Parts of the exercise =
(a) Answer these questions using the passage about St Ervan in Cornwall below. Mark each answer with the same numeral.
(i) How far from Padstow is the hamlet, and in which direction?
(ii) What was the parish population at the 2011 census?
(iii) What height does the church tower stand at now?
(b) The St Ervan passage below names the hamlets that make up the parish. List all of them.
(c) Continue the passage about St Ervan below, starting after its last sentence.

Source passage =
^^^^^^^^^^^^^^^^

Rural civil parish and hamlet in Cornwall, England

St Ervan is a rural civil parish and hamlet in Cornwall, England, United Kingdom. The hamlet is situated three miles (5 km) southwest of Padstow. St Ervan is named after St Erbyn, the original patron of the church, who is said to have been the father of St Selevan. Notable features in St Ervan are the Anglican church, the village hall and the Nonconformist cemetery. The parish population at the 2011 census was 521. In addition to the hamlet of St Ervan, also called Churchtown, the parish incorporates the hamlets of Penrose and Rumford.

==Church==
The parish church is dedicated to St Hermes and has a very unusual tower which was originally 50 ft high and was built in the 14th/15th centuries. The upper part was brought down by explosives in the 1880s, but it was not properly capped until 1956 and now stands 24 ft high. The church is in the Lann Pydar joint benefice with: St Eval Church, St Mawgan Church and St Columba's Church, St Columb Major. The church was supported by the Arundell family who lived at the manor of Trembleath as early as 1240.

^^^^^^^^^^^^^^^^

Study material =
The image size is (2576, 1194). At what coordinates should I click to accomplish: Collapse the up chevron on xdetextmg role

^^^^^^^^^^^^^^^^

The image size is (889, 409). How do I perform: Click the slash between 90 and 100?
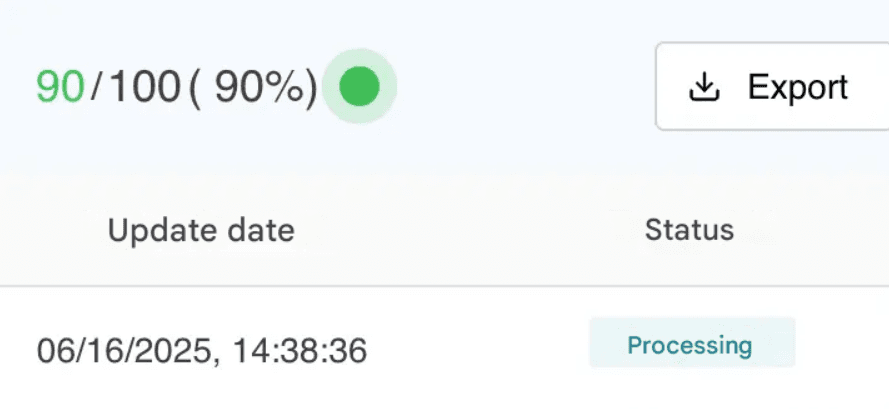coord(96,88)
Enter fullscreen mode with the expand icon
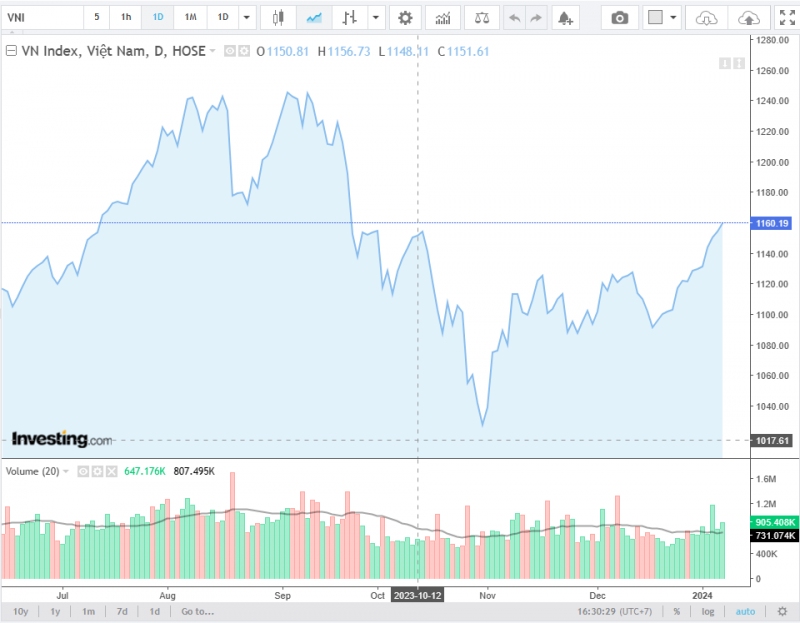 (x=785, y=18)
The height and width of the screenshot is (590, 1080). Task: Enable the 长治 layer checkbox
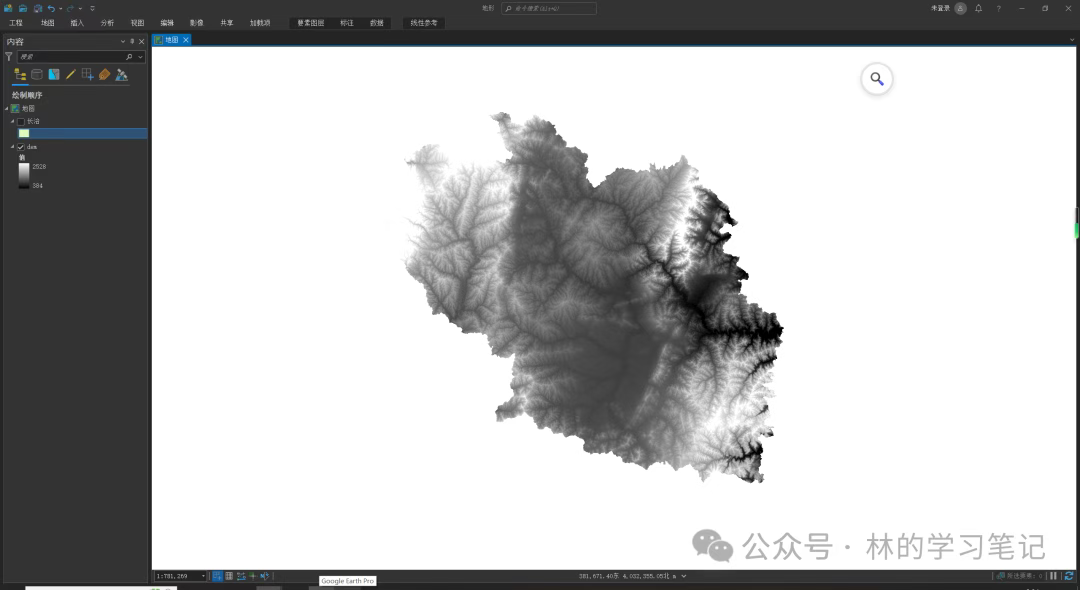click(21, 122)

^^^^^^^^^^^^^^^^

Results for each task =
(a)
(i) Three miles (5 km) southwest of Padstow.
(ii) 521.
(iii) 24 ft.

(b) St Ervan (also called Churchtown), Penrose, Rumford

(c)
The English poet, Sir John Betjeman mentioned the church in his poem "Summoned by Bells" (1960), chapter VIII.

===Monuments===
There are several notable slate, wall monuments within the church
- Richard Harvey, d. 1666 and Richard Russell, died 1654.
- William Pomeroye, d. 1622 with figure carved in central panel in contemporary dress.
- Humphrey Arthur, died 1676 with floral decoration around a central inscription panel and another slate to his wife Elizabeth.
- Nicholas and Jane Brewer, d. 1642,
- Richard Hare d. 1610, Richard Louis d. 1688, John Tom d. 1647. In the nave
- Two daughters of Walter Piper, d. 1723 and fragment of slate with carved kneeling figures.
- Richard and Eleanora Vivian who d. in 1708 and 1707.

There are also two late 17th-century monuments with columns and entablatures, one in the south transept to Ralph Keate who died in 1672.

== Cemetery ==
St Ervan Nonconformist Cemetery is located on the outskirts of the village on the road toward Penrose. It was opened in 1919 and is used to serve three Nonconformist chapels in the Parish.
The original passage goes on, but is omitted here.